Desporto: olhar epistemológico e socioprofissional
Integra
O desporto, as outras artes performativas e formas do ludismo motor são técnicas da corporalidade. Cada uma aborda, cultiva e afeiçoa o corpo de modo distinto, segundo a respetiva estrutura de exigências, capacidades e habilidades. Todas utilizam o orgânico; porém visam para além dele, ou não fosse o corpo o suporte do que o transcende. São exercícios ‘totais’: metafísicos, anímicos, volitivos, éticos e estéticos. Servem diversos fins, tão plástica é a sua valia intrínseca. Beneficiam e, quando mal reguladas, também prejudicam a saúde. Esta, embora seja ganho apreciável, tal como o leque de relevantes externalidades, não constitui causa e finalidade primeira do ato desportivo e lúdico.
A saúde sempre fez parte da ementa de objetivos da Educação Física e do Desporto. Nas últimas décadas ela e a condição física saltaram para primeiro plano, devido à valoração da aparência e à pandemia da obesidade das crianças e adolescentes. Estes motivos geraram uma onda de ativismo e intervenção no corpo sem precedentes. Isso trouxe consigo uma vasta rede de serviços, ao lado das organizações tradicionais.

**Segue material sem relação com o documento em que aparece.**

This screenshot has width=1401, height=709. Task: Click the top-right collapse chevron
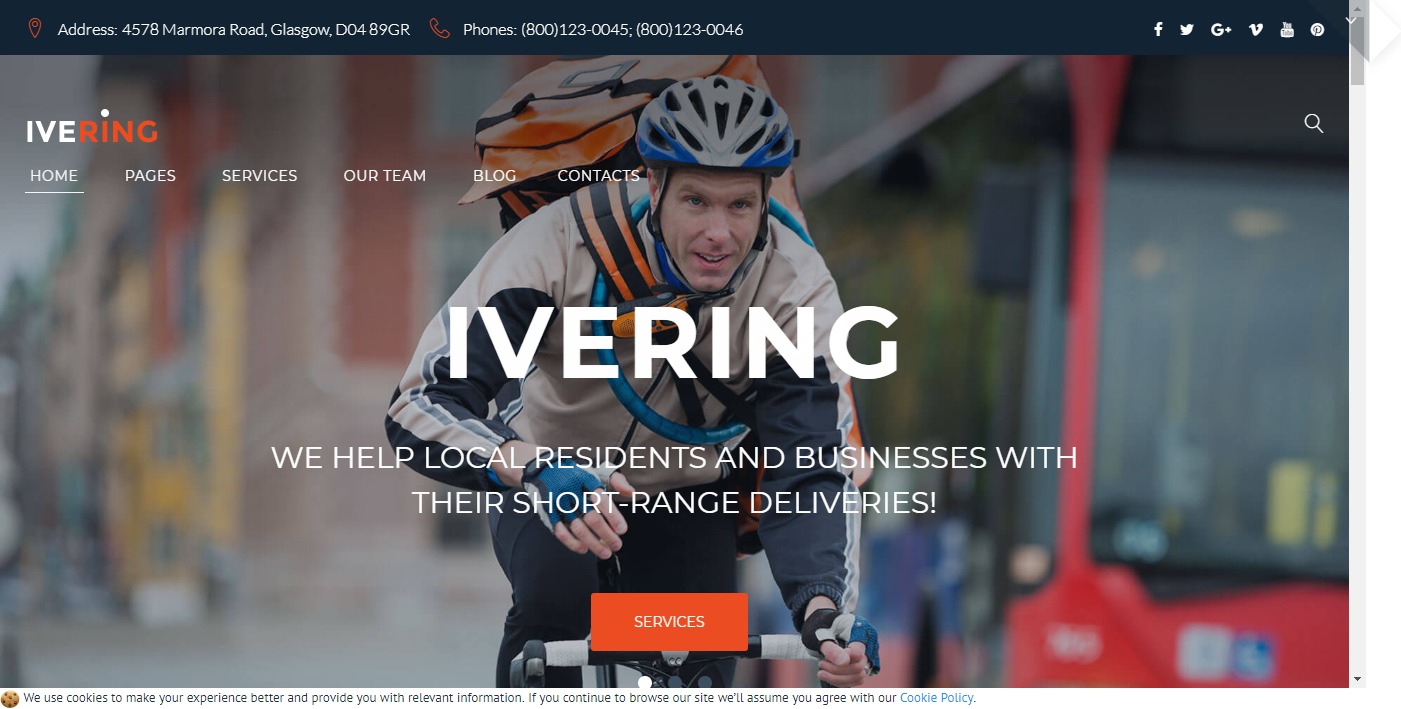point(1351,19)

As novas frentes comprovam a polimorfia e polissemia do fenómeno desportivo: ‘plural’ nos modelos e ofertas, para corresponder à diversidade e singularidade de razões da procura e da prática, inerentes às diferentes idades e condições. Nesta conformidade os seus quadros passaram a atuar em terrenos antes estranhos: hospitais, prisões, centros de assistência, de reabilitação e inclusão, turismo e animação cultural, sistema de saúde, autarquias, etc.
A evolução traduz um extraordinário potencial, longe de estar esgotado. Mas, não há bela sem senão! A vaga da ‘atividade física’ – expressão tola e desprovida de fundamento epistemológico - exige reflexão e suscita inquietação.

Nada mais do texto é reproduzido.